Sanjay Upadhyay: Forest Governance Learning Group
Sanjay Upadhyay is an environmental lawyer in India, with a wealth of experience in forest governance. In 1999, after completing four years with the World Wide Fund for Nature India, he established the country’s first environmental law firm, the Enviro-Legal Defence Firm, in New Delhi, where he remains a managing partner. Sanjay is also an advocate of the Supreme Court of India, fighting court cases and negotiating with the government on a range of forest issues.
I have a long history of collaborating with IIED — before joining the Forest Governance Learning Group (FGLG) in 2006 I worked on a range of projects with the institute. But the FGLG is different.
There are ten countries involved in the group, across Africa and Asia. I don’t often get the chance to work on a comparative basis with African countries in particular and the group has given me a unique learning opportunity to experience, and learn from, other country contexts.
Our challenges are not country-specific: the struggles on forest tenure or pro-poor strategies for reducing emissions from deforestation and forest degradation (REDD) are global concerns — and it is always good to know how different countries are tackling them. Sometimes, what has worked in one country helps you understand your country context better. But this type of global learning also allows you to learn from other people’s mistakes.
FGLG is not just another network ... we are making a real impact on millions of people’s livelihoods and wellbeing in India.
Being part of FGLG has made me a better advocate — not many Supreme Court lawyers can draw on first-hand experience in Malawi or Bali to build a case in court or negotiate for action with our government.

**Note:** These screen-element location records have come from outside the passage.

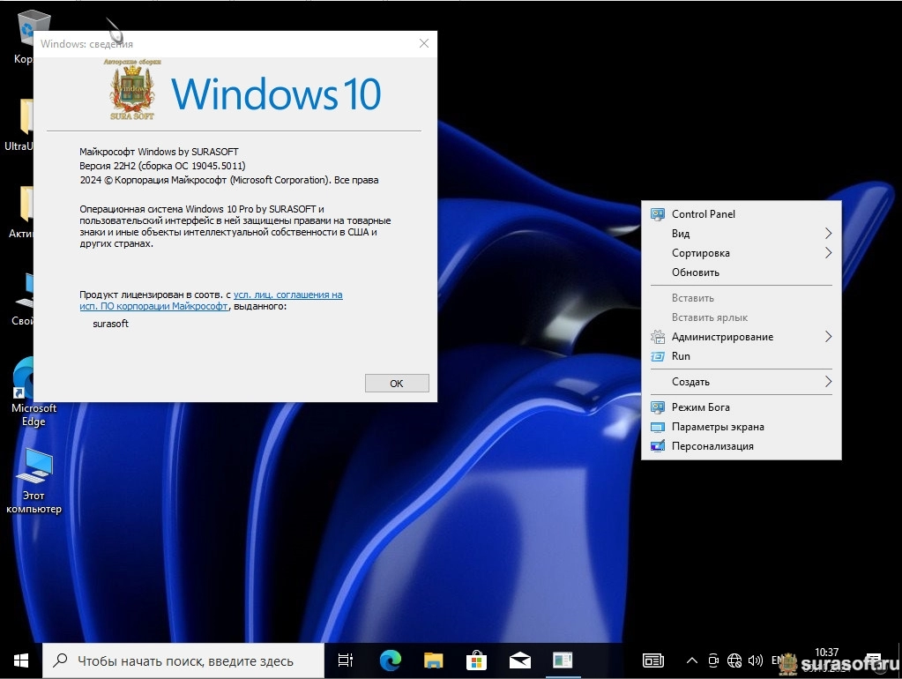Open the network globe tray icon
Screen dimensions: 902x679
click(735, 660)
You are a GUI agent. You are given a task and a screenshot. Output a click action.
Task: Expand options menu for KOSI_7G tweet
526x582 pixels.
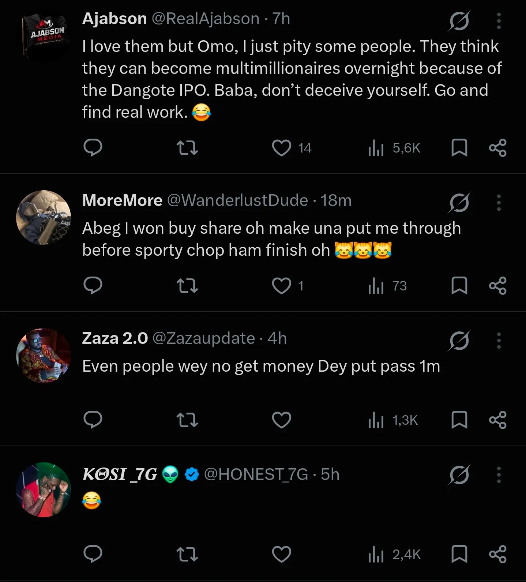click(x=499, y=475)
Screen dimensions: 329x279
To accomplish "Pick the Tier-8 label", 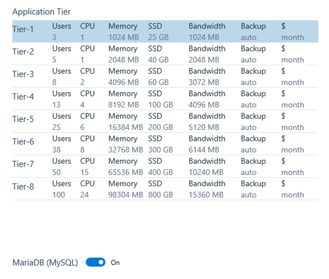I will 23,187.
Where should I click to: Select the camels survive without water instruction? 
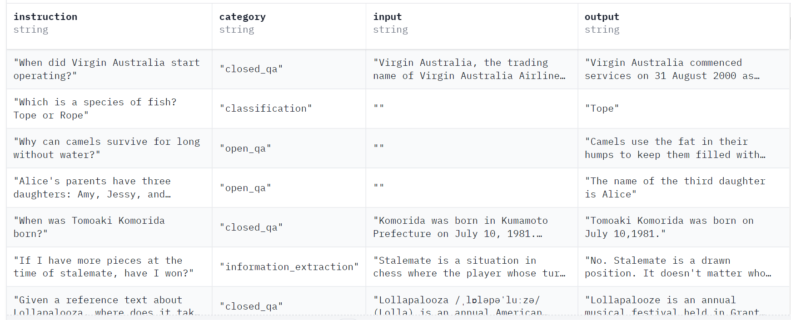click(x=109, y=148)

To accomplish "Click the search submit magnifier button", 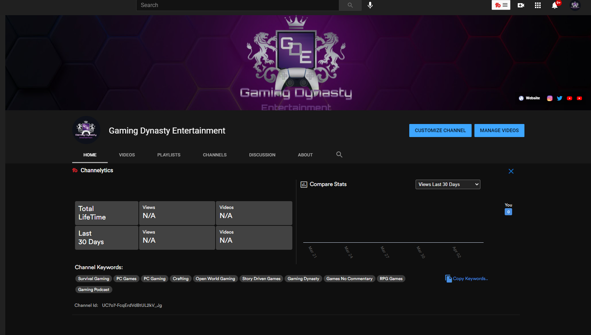I will 350,5.

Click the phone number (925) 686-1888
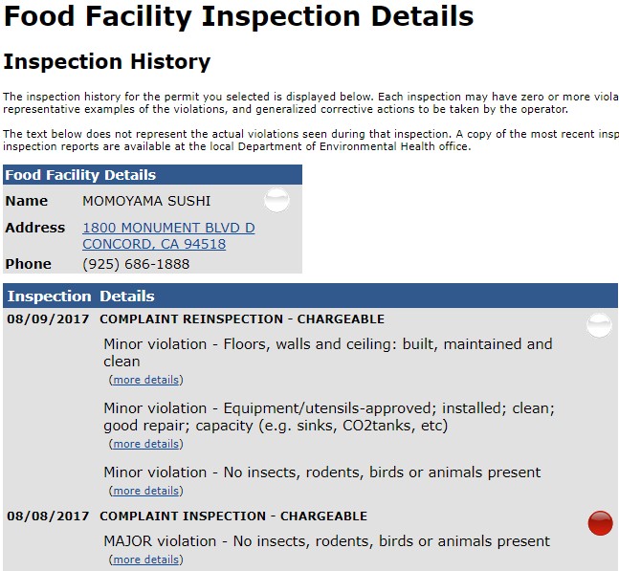pos(136,264)
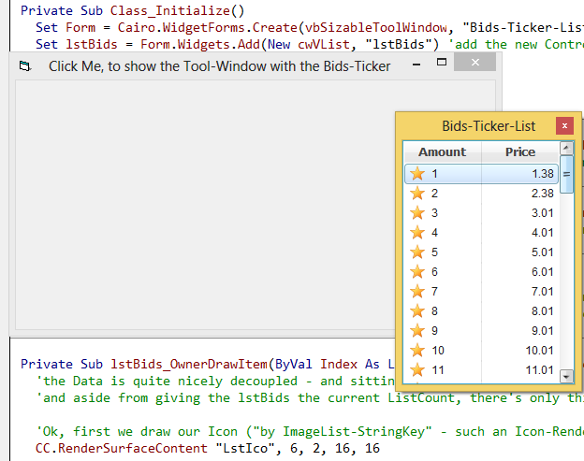Click the star icon in row 5

pyautogui.click(x=417, y=252)
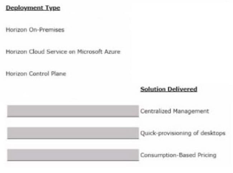Click the empty box beside Centralized Management
233x173 pixels.
[x=73, y=111]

And it has helped me exert an influence where it really matters. FGLG is not just another network — it is a group of serious people who truly matter when it comes to making decisions about forests. From drafting the country’s first Forest Rights Act to writing a letter that has become the guiding note for enabling tribal communities to use bamboo, we are making a real impact on millions of people’s livelihoods and wellbeing in India.
I hope that we as a group can find the resources and people to allow FGLG to continue beyond existing funding commitments. It has great value in terms of ideas, strategies and experience, which can actually resolve issues of forest governance on the ground.